Checklists and questions and what if's. Drug or alcohol use by mom, physical impairment, developmental disability, race, color, creed or gender.

I understand the reasoning behind the agency's asking, but I still despise it. It further promotes an industrial feeling to adoption, and maybe I'm overstepping (but hey, it's my blog), but I really think that people may just be rejecting a chance to really see Jesus.

Since I have said it until my toenails fell of from lack of oxygenation, let me give you another example. My favorite local station is 91.3 WCSG. While listening last week, a key member of our local Down syndrome association sponsored a day, dedicated to her daughter Ruth, who turned 9 that day, and has Down syndrome. I do not have access to the exact words of the dedication, but she speaks of the lessons Ruthie has taught her, of the person that Ruthie has helped her develop into. In closing, she states, "God rescued me through you, Ruth Noel"

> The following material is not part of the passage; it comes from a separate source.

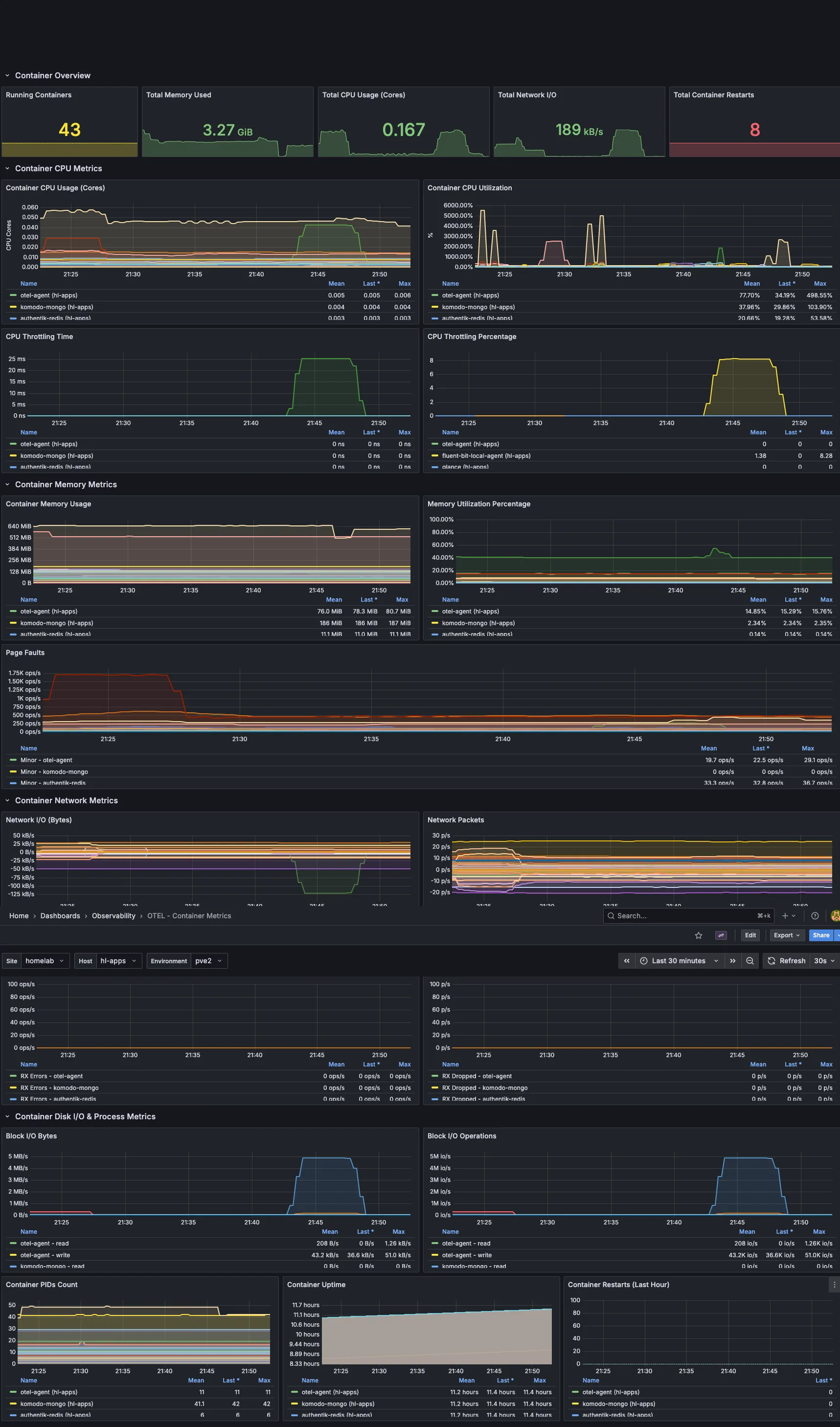Click the zoom out time range icon
840x1427 pixels.
click(749, 961)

I cannot say it better. I was a Christian, a decent ethical person, and in desperate need of rescuing. God rescued me. Starting with Bert, then Rockstar, then Schmoozer.

Had God given me a checklist to fill out at the beginning of my pregnancy with Bert of conditions, which I could accept or decline, would I have put Down syndrome on my list? I don't rightly know, but I suspect I wouldn't have. 6 years ago, I would have told you, hands down, no way do I have the tools to parent a child like Bert. No friggin' way.

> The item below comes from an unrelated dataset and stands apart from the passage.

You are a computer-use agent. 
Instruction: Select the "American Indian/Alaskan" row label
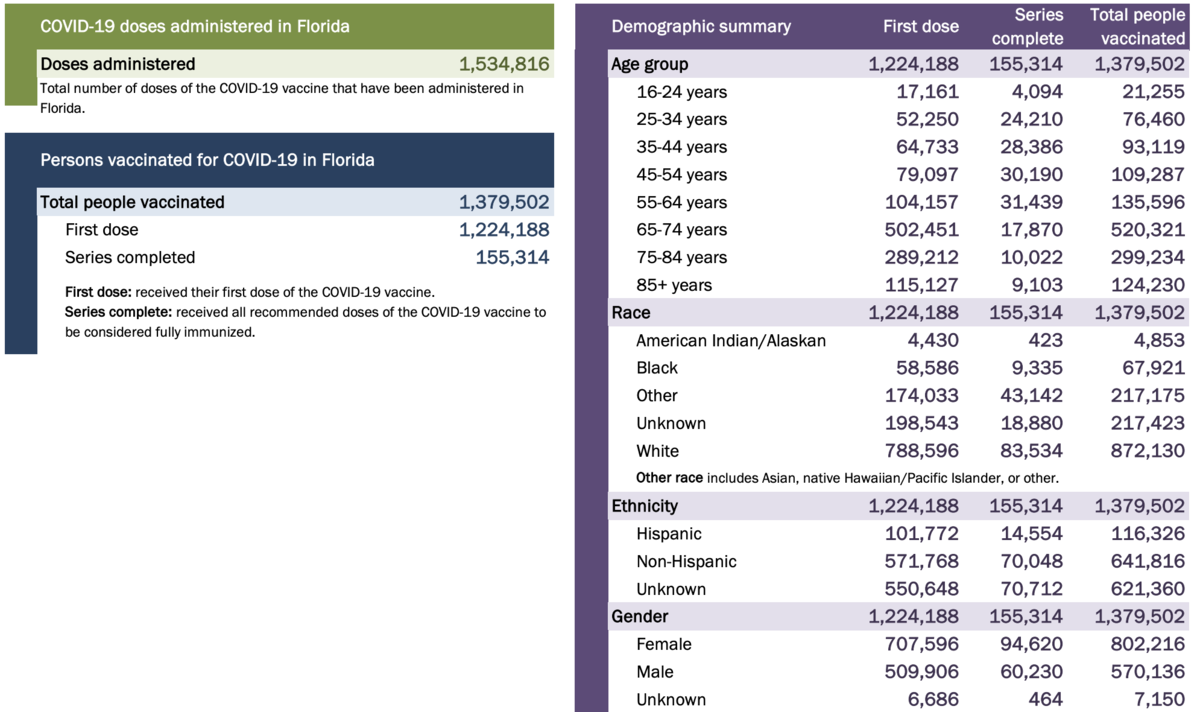(731, 340)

Had it been up to my own good intentions, would I ever have adopted a teenager? I know for sure, NO WAY! Not a chance, don't even think about it. I wouldn't have needed a checklist, it would have been a flat "no". Had I known that Rockstar would become ours forever, that she would grow to consider me her mom, that reconciliation would never happen, that I was in this for good, I'm not sure I would have taken her home in those early days, I'm not sure I wouldn't have pushed for her to go with her grandma, dad, or someone else. I would never have believed that I could parent her, not just house her.

I did fill our a checklist for Schmoozer. It was really pretty wide open, by then I trusted God, but would I have jumped in to try to adopt so quickly had I known just what a medical mess would follow? Would I have been so brave as to take my youngest son with full disclosure of all we have been through in this first year and a half with him?

Many people with a house full of healthy kids routinely tell me that God wouldn't give me more than I could handle. It's a cute, pat phrase, especially when you're not living it. God has given me more than I ever wanted to handle, he's given me far more than I ever wanted. He's rescued me, a thousand times over. Each and every struggle I broach with my amazing brood of kiddos brings me closer to Him. Each new voyage is to a place that my Lord and Savior has planned for me.

It is not out of spite that I get frustrated with those who say "no". I would have too. I feel sad for them. I know that God can and will and does work in each life differently, and can and will and does work in those lives too. But I just cannot help but believe that I had more blessings laid upon me than the average, simply because I did not have the chance to say "no" to them. My God has become so big, so real, so amazing to me, simply by virtue of the children in my home.

My God does not fit into any box, nor would I want him too.